The colorful Haight-Ashbury district, bordering Golden Gate Park, was a former working-class neighborhood (originally a summer retreat from downtown San Francisco) thrown suddenly and reluctantly, for many, into the national spotlight. The Haight’s pastel Victorian homes—many of them empty from a period of “white flight” a few years earlier—could be rented for a song, and many were taken over by young people and set up as communes. Others became crash pads for members of rock bands, including Janis Joplin’s Big Brother and the Holding Company, the Jefferson Airplane, and the Grateful Dead. LSD’s hallucinogenic, mind-altering properties had been heralded in none other than Life magazine in March 1966, and the drug was legal in much of the nation until October 1967. By then it had become ubiquitous on the San Francisco underground scene. Thousands showed up for free acid-fueled concerts and dances.
Haight Street, the main artery of the neighborhood, became an ongoing carnival of rainbow colors and marijuana smoke, so thronged with revelers that it was closed to traffic every weekend. The owner of one local business, the Haight Street Psychedelic Shop, is credited with originating the term “summer of love.” As the spectacle intensified, tour buses began plying Haight Street to provide a look at the hippies. The hippies in turn held up mirrors to the buses.

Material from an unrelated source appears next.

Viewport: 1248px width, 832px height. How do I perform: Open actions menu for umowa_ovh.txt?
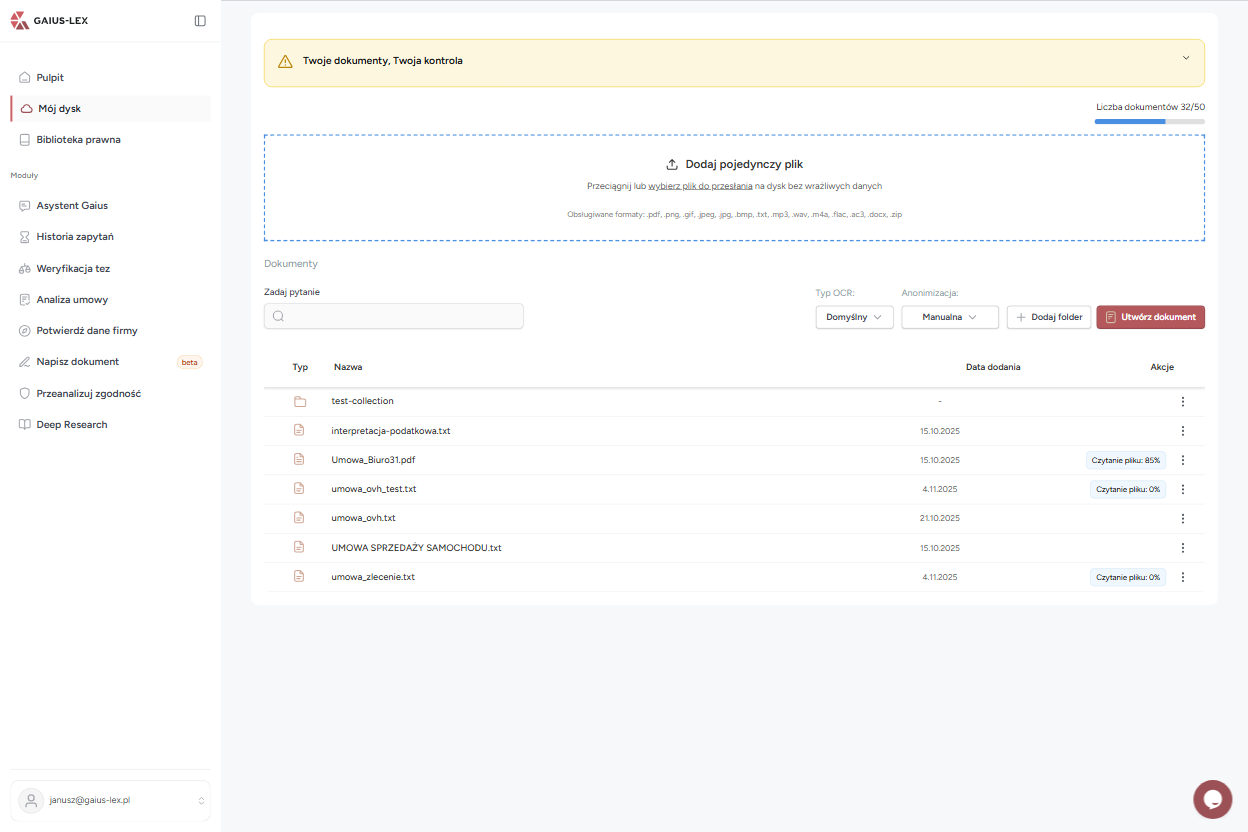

Though it is all pretty much dismissed today as so much drug-induced lunacy, some very real attempts at social change were taking place, and it can be argued that American society has never been the same since. From the mainstreaming of spiritual pursuits like yoga and Buddhism to the relaxation of attitudes about sex, much that has changed in America sparked at that moment. On a practical level, groups like the Diggers and the Haight-Ashbury Free Clinic (which is still in operation) came together to provide free food, free medical care, and even a free “store” where the denizens of Haight Street, at first footloose and by the end of the summer destitute, could get what they needed.
In the end, it is probably the music of that year that left the biggest mark. The Beatles’ Sgt. Pepper’s Lonely Hearts Club Band and Jimi Hendrix’s Are You Experienced?were released that year, smashing the paradigm of what rock ’n’ roll could be. San Francisco had its own home-grown music scene that flowered famously. Shows at the Fillmore and the Avalon Ballroom featured bands with quirky names like Country Joe and the Fish, Big Brother and the Holding Company, the Jefferson Airplane, and of course the Grateful Dead.
Haight Street, far less crowded than 40 years ago, still retains a whiff of that long-ago summer, with shops selling Eastern esoterica, drug paraphernalia, and tie-dyed T-shirts depicting the two streets’ intersection. And homeless young people still hang out on the corner and congregate on Hippie Hill, the spot in Golden Gate Park where George Harrison once borrowed a guitar and strummed along with the crowd for a few moments, wearing heart-shaped sunglasses.